_PROBLEM TO WORK ON_. Copy out the data verbatim, from its first line through the line containing "Action: point(1023,450)", including both.

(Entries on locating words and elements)
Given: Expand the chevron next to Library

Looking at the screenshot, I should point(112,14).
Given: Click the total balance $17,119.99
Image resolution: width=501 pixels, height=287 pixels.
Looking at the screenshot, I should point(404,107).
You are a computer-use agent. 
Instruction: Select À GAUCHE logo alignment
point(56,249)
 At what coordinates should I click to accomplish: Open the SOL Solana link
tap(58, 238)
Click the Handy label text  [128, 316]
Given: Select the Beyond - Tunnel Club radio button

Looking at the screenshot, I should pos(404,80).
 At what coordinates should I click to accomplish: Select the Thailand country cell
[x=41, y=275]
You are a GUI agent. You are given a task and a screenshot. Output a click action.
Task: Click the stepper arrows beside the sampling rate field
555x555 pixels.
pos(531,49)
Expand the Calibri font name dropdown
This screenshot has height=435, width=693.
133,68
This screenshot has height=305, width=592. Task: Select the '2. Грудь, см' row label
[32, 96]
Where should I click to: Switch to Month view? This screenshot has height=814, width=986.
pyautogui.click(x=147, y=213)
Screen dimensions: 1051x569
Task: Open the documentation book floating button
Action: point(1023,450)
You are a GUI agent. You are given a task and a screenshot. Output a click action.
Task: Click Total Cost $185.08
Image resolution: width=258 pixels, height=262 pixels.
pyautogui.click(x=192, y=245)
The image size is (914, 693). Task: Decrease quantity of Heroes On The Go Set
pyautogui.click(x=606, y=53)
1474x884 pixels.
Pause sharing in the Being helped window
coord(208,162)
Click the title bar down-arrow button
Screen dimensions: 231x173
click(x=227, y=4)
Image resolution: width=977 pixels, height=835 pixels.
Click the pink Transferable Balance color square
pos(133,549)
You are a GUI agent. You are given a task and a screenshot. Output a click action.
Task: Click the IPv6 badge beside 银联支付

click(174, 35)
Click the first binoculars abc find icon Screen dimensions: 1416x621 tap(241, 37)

_TASK OUTPUT_.
Given: Expand the chevron next to Library

Looking at the screenshot, I should point(112,14).
Given: Click the total balance $17,119.99
Image resolution: width=501 pixels, height=287 pixels.
Looking at the screenshot, I should point(404,107).
You are a computer-use agent. 
Instruction: Select À GAUCHE logo alignment
point(56,249)
 At what coordinates should I click to accomplish: Open the SOL Solana link
tap(58, 238)
Click the Handy label text  [128, 316]
Given: Select the Beyond - Tunnel Club radio button

Looking at the screenshot, I should pos(404,80).
 At what coordinates should I click to accomplish: Select the Thailand country cell
[x=41, y=275]
You are a GUI agent. You are given a task and a screenshot. Output a click action.
Task: Click the stepper arrows beside the sampling rate field
555x555 pixels.
pos(531,49)
Expand the Calibri font name dropdown
This screenshot has height=435, width=693.
133,68
This screenshot has height=305, width=592. Task: Select the '2. Грудь, см' row label
[32, 96]
Where should I click to: Switch to Month view? This screenshot has height=814, width=986.
pyautogui.click(x=147, y=213)
Screen dimensions: 1051x569
Task: Open the documentation book floating button
Action: point(1023,450)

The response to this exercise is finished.